Zelda II: Adventure of Link was a direct sequel to The Legend of Zelda set a number of years later featuring the same Link, per the manual. A Link to the Past was established to be set in the distant past, in the era when Hyrule was a unified kingdom, a reference to Zelda II’s manual. I could go on, but I assume it would be redundant. Don’t mistake your intellectual laziness for an assumed intention on the part of Nintendo.
Ah, I see the fresh blood likes a bit of sport. Aside from the connections each game has to the others, the order of games has been changed and contradicted on so many occasions that it would be intellectually dishonest to pretend that there was ever anything more than a "this game came after this game" at a few points in the series' history. Of late, to their detriment, Nintendo has retroactively arranged the Legend of Zelda games into a timeline or apparently a "trimeline" as a way of throwing meat to Zelda fans. If you buy the "This is the timeline for when you got a game over" as being a detailed scheme years in the making, you deserve your timeline.

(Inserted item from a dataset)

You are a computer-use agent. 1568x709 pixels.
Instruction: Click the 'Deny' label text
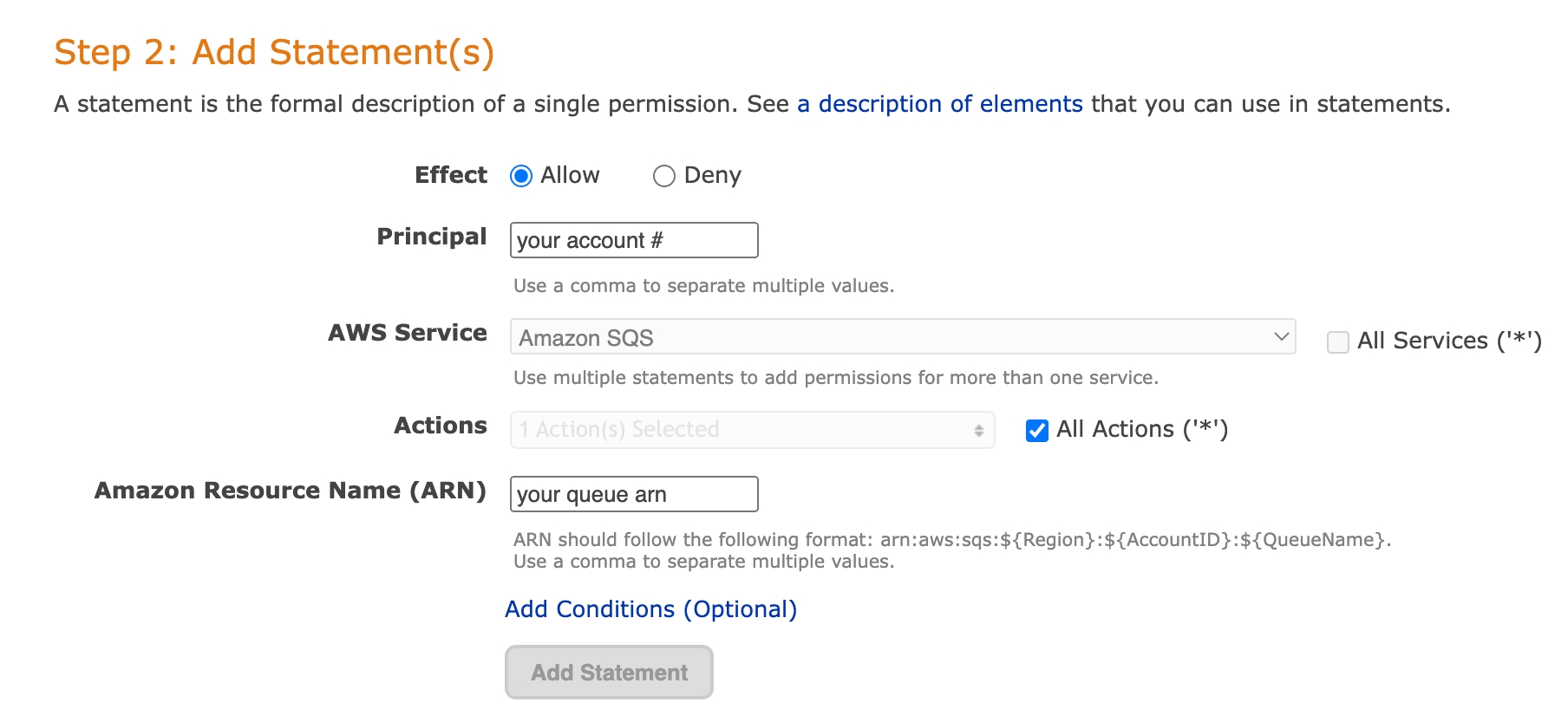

The point is not that a graphic of a Zelda timeline that's been officials recognized by Nintendo doesn't exist, it's that there never was a Zelda timeline. The legend of Zelda is a legend. When one generation tells a story of Zelda, it's about Link traveling to death mountain and Zora's domain and collecting cuccos and welding the hook shot and fighting Ganondorf. Another generation remembers the hookshot looking differently and Link collecting cuccos but not going to Zora's domain- wait, actually the Zora were enemies the way I heard it! And Ganondorf was actually a pig-looking guy. But another storyteller remembers that after that story, Link didn't defeat Ganondorf when he rose again and the next hero lived on Hyrule's mountaintops and sailed the seas but another storyteller says Link actually had a sword that split him into four.
It's a legend, not an exact accounting. Also, welcome to ZD-i.